** Stated task **
Find each line in the data below that contains the string "item", matching case exactly, and copy those lines.

Target position data:
☆ ☆ ☆ ☆

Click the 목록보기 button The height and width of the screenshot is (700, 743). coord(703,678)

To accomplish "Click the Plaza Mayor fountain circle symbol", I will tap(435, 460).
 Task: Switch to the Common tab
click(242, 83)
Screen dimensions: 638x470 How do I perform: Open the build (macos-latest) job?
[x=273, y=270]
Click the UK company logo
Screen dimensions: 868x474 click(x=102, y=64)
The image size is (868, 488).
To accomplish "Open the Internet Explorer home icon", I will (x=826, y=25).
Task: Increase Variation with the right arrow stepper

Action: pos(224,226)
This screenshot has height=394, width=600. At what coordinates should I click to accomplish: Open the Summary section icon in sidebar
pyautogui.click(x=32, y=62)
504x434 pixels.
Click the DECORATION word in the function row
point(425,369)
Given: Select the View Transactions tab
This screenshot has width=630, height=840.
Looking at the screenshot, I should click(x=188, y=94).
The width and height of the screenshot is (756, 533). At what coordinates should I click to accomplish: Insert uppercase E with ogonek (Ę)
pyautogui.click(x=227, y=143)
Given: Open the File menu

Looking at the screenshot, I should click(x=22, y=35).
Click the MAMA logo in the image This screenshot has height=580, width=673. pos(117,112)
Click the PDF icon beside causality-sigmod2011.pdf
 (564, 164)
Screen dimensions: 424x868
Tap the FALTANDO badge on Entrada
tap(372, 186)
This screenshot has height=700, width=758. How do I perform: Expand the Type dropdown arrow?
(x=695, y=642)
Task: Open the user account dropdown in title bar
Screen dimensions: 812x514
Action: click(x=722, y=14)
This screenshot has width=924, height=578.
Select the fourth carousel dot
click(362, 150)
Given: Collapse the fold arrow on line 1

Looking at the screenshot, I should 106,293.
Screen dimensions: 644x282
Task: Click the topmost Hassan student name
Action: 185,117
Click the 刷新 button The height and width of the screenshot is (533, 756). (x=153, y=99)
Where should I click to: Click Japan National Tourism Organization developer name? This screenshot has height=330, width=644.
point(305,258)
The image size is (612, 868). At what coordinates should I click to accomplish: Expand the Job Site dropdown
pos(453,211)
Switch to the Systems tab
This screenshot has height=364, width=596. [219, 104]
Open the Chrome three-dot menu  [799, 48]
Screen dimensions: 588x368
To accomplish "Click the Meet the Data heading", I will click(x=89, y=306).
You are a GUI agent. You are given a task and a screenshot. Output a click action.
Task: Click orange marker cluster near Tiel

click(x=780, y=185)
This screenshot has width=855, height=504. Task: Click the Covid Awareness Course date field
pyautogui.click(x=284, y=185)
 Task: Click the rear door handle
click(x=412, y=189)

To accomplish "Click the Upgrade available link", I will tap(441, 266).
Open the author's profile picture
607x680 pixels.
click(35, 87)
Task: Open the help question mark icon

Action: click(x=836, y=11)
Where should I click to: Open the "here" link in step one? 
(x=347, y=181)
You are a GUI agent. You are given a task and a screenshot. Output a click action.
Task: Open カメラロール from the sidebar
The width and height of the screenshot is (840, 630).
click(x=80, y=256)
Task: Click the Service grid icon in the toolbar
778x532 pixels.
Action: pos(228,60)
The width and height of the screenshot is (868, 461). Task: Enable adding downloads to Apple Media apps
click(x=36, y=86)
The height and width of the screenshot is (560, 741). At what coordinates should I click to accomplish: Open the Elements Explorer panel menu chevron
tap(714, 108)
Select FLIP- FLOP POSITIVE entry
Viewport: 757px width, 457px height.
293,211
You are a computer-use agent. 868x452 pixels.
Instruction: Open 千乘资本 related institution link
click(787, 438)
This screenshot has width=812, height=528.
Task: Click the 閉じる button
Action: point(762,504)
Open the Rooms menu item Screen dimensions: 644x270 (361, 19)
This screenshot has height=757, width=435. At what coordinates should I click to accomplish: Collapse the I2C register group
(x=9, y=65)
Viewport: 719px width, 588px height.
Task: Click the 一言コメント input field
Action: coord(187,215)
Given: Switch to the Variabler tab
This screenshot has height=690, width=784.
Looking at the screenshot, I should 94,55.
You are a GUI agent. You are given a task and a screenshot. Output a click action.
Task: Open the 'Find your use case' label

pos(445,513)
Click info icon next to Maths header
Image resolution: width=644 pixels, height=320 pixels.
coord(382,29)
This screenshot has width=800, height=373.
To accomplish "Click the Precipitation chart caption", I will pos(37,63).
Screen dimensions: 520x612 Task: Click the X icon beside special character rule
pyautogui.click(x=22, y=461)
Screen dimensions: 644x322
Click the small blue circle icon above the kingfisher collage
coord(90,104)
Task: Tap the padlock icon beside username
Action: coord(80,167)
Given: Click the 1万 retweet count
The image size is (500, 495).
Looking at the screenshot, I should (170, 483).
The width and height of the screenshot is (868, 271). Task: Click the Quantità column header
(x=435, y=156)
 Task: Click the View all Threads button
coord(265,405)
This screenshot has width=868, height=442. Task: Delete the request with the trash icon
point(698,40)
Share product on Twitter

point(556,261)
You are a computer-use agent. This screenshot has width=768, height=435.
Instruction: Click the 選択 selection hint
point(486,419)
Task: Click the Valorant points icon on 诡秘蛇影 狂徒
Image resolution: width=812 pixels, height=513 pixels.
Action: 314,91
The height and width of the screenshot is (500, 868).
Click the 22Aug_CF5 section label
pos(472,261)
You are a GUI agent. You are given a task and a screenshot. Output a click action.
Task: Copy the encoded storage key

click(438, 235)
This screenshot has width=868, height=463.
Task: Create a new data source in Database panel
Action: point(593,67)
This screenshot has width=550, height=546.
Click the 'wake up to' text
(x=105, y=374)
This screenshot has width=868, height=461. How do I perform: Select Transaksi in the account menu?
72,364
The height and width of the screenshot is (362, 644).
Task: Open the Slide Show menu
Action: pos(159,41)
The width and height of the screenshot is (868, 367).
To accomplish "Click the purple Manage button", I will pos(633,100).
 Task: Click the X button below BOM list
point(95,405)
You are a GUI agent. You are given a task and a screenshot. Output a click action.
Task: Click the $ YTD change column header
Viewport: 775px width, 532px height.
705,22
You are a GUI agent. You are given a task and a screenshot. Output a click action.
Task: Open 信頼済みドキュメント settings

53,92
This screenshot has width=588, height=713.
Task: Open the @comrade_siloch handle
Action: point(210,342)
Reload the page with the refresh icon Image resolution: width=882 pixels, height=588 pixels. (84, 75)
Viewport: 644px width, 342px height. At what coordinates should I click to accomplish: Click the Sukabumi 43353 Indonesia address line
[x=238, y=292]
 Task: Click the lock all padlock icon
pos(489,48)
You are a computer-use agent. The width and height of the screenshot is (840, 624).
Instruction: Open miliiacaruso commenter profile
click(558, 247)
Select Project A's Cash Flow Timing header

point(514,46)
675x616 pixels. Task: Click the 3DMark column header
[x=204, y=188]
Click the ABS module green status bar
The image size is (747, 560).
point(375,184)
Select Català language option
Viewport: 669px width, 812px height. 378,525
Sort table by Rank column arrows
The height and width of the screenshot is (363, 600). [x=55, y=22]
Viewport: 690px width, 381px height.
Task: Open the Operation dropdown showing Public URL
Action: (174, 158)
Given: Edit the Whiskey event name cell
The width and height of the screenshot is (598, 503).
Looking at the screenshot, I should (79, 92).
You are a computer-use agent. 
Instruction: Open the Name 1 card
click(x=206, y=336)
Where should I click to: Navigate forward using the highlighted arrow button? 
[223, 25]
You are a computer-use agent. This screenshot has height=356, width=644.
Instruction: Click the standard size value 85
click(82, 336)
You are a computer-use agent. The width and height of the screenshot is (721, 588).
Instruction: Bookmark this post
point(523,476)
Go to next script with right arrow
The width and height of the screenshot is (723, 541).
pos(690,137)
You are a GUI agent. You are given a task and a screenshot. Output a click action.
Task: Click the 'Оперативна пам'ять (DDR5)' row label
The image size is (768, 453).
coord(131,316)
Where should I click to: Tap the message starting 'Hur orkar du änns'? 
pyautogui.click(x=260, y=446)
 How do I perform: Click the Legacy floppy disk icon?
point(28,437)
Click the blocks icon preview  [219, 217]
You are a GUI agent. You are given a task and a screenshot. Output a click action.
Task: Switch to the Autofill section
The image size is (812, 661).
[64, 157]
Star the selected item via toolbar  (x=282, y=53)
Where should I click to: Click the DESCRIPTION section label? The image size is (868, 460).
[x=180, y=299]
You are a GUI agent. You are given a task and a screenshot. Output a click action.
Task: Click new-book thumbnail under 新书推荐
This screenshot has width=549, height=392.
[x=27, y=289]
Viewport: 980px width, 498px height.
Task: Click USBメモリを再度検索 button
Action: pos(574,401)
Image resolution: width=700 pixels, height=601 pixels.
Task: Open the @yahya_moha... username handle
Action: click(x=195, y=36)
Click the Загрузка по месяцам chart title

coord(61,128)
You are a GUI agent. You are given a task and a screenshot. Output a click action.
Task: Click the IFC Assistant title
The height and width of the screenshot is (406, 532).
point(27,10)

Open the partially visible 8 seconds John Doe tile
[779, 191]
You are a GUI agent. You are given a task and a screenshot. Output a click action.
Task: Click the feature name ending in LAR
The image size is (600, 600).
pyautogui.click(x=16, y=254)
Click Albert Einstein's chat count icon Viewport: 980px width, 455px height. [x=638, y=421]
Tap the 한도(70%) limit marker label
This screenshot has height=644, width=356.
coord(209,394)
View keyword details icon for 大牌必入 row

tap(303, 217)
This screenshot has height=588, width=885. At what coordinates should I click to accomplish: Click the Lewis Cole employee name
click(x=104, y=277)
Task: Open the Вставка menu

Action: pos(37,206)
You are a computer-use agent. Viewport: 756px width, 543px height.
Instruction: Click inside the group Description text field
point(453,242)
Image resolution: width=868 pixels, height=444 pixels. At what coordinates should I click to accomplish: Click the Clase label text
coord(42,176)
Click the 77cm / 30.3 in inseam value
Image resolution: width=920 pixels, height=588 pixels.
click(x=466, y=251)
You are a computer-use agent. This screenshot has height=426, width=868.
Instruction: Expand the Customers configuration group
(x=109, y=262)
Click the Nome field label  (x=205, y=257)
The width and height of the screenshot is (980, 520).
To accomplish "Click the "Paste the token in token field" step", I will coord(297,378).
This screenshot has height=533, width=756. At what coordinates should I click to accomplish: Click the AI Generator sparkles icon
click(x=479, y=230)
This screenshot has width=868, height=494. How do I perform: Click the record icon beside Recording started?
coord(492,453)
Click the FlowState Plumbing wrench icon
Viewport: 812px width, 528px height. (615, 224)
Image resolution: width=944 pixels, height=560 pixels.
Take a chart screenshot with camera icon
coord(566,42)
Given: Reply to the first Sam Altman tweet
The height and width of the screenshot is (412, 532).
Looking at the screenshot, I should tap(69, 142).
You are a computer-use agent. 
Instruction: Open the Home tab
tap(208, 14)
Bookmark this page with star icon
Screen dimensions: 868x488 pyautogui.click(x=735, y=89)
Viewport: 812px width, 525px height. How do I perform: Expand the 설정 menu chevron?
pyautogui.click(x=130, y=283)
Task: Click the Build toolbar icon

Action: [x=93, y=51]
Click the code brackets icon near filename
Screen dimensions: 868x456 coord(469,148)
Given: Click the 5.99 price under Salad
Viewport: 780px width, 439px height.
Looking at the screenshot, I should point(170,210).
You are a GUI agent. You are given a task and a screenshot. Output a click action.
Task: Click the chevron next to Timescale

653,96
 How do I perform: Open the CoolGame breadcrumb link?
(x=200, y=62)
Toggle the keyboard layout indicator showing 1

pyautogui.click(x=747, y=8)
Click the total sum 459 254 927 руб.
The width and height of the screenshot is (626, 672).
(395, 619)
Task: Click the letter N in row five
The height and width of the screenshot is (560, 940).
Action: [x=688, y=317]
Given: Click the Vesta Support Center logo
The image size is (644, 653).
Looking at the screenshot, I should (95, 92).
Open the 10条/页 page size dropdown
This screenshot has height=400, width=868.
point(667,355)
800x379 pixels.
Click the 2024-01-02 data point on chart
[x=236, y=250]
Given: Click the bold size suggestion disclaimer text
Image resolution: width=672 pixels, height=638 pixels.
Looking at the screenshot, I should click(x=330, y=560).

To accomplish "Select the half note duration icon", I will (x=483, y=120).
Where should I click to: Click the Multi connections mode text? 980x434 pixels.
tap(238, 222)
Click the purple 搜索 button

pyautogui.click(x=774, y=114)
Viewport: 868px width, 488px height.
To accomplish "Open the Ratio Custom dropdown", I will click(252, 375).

☆ ☆ ☆ ☆

** Reply to the task **
Open the Rooms menu item Screen dimensions: 644x270 (361, 19)
Star the selected item via toolbar  (x=282, y=53)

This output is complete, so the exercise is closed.